Aim of the exercise:
This exercise calls for the records to be repeated in full, exactly as written.
** Task data follows **
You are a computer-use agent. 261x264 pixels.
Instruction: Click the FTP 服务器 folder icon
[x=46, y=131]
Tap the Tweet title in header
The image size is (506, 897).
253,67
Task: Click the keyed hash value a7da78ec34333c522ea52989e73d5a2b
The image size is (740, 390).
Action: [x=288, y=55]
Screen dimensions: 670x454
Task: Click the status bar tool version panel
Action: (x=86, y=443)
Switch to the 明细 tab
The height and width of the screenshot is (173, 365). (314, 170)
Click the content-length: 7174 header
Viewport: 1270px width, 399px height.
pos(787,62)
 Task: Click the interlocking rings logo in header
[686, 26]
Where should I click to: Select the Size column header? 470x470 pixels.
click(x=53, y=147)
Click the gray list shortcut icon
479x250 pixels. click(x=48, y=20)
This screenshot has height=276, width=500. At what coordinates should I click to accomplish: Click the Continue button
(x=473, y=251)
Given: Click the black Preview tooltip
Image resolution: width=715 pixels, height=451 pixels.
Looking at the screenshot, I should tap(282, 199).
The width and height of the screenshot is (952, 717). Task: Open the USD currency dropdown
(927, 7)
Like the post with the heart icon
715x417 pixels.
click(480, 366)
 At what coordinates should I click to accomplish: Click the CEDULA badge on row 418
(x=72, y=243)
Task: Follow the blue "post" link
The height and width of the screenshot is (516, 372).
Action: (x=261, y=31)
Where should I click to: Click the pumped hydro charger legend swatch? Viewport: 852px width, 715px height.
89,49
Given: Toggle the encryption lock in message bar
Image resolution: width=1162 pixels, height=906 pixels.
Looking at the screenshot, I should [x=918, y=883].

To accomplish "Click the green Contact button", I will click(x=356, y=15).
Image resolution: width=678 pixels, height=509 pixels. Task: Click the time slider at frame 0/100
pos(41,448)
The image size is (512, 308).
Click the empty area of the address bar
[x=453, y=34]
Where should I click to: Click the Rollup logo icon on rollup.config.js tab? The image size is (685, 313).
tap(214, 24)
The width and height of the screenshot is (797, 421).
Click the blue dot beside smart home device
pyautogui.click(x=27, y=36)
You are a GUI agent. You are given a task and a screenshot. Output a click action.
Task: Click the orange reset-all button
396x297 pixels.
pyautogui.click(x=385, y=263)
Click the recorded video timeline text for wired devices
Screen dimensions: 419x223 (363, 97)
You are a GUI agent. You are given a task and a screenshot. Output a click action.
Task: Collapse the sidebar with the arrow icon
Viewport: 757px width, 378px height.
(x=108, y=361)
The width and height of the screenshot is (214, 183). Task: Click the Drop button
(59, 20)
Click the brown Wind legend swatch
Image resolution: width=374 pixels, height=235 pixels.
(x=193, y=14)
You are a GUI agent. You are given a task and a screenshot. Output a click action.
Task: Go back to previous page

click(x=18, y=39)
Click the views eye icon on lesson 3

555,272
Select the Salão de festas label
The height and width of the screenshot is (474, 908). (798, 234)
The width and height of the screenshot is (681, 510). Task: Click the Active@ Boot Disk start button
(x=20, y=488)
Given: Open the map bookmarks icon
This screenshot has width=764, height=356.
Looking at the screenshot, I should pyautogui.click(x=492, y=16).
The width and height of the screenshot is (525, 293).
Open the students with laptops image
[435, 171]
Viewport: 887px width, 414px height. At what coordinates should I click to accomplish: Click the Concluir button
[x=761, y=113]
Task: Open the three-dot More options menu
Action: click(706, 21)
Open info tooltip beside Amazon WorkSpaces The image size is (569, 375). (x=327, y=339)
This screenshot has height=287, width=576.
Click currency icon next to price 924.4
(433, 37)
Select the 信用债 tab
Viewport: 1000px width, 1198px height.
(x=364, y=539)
** End of Task data **
Answer box:
You are a computer-use agent. 261x264 pixels.
Instruction: Click the FTP 服务器 folder icon
[x=46, y=131]
Tap the Tweet title in header
The image size is (506, 897).
253,67
Task: Click the keyed hash value a7da78ec34333c522ea52989e73d5a2b
The image size is (740, 390).
Action: [x=288, y=55]
Screen dimensions: 670x454
Task: Click the status bar tool version panel
Action: (x=86, y=443)
Switch to the 明细 tab
The height and width of the screenshot is (173, 365). (314, 170)
Click the content-length: 7174 header
Viewport: 1270px width, 399px height.
pos(787,62)
 Task: Click the interlocking rings logo in header
[686, 26]
Where should I click to: Select the Size column header? 470x470 pixels.
click(x=53, y=147)
Click the gray list shortcut icon
479x250 pixels. click(x=48, y=20)
This screenshot has height=276, width=500. At what coordinates should I click to accomplish: Click the Continue button
(x=473, y=251)
Given: Click the black Preview tooltip
Image resolution: width=715 pixels, height=451 pixels.
Looking at the screenshot, I should tap(282, 199).
The width and height of the screenshot is (952, 717). Task: Open the USD currency dropdown
(927, 7)
Like the post with the heart icon
715x417 pixels.
click(480, 366)
 At what coordinates should I click to accomplish: Click the CEDULA badge on row 418
(x=72, y=243)
Task: Follow the blue "post" link
The height and width of the screenshot is (516, 372).
Action: (x=261, y=31)
Where should I click to: Click the pumped hydro charger legend swatch? Viewport: 852px width, 715px height.
89,49
Given: Toggle the encryption lock in message bar
Image resolution: width=1162 pixels, height=906 pixels.
Looking at the screenshot, I should [x=918, y=883].

To accomplish "Click the green Contact button", I will click(x=356, y=15).
Image resolution: width=678 pixels, height=509 pixels. Task: Click the time slider at frame 0/100
pos(41,448)
The image size is (512, 308).
Click the empty area of the address bar
[x=453, y=34]
Where should I click to: Click the Rollup logo icon on rollup.config.js tab? The image size is (685, 313).
tap(214, 24)
The width and height of the screenshot is (797, 421).
Click the blue dot beside smart home device
pyautogui.click(x=27, y=36)
You are a GUI agent. You are given a task and a screenshot. Output a click action.
Task: Click the orange reset-all button
396x297 pixels.
pyautogui.click(x=385, y=263)
Click the recorded video timeline text for wired devices
Screen dimensions: 419x223 (363, 97)
You are a GUI agent. You are given a task and a screenshot. Output a click action.
Task: Collapse the sidebar with the arrow icon
Viewport: 757px width, 378px height.
(x=108, y=361)
The width and height of the screenshot is (214, 183). Task: Click the Drop button
(59, 20)
Click the brown Wind legend swatch
Image resolution: width=374 pixels, height=235 pixels.
(x=193, y=14)
You are a GUI agent. You are given a task and a screenshot. Output a click action.
Task: Go back to previous page

click(x=18, y=39)
Click the views eye icon on lesson 3

555,272
Select the Salão de festas label
The height and width of the screenshot is (474, 908). (798, 234)
The width and height of the screenshot is (681, 510). Task: Click the Active@ Boot Disk start button
(x=20, y=488)
Given: Open the map bookmarks icon
This screenshot has width=764, height=356.
Looking at the screenshot, I should pyautogui.click(x=492, y=16).
The width and height of the screenshot is (525, 293).
Open the students with laptops image
[435, 171]
Viewport: 887px width, 414px height. At what coordinates should I click to accomplish: Click the Concluir button
[x=761, y=113]
Task: Open the three-dot More options menu
Action: click(706, 21)
Open info tooltip beside Amazon WorkSpaces The image size is (569, 375). (x=327, y=339)
This screenshot has height=287, width=576.
Click currency icon next to price 924.4
(433, 37)
Select the 信用债 tab
Viewport: 1000px width, 1198px height.
(x=364, y=539)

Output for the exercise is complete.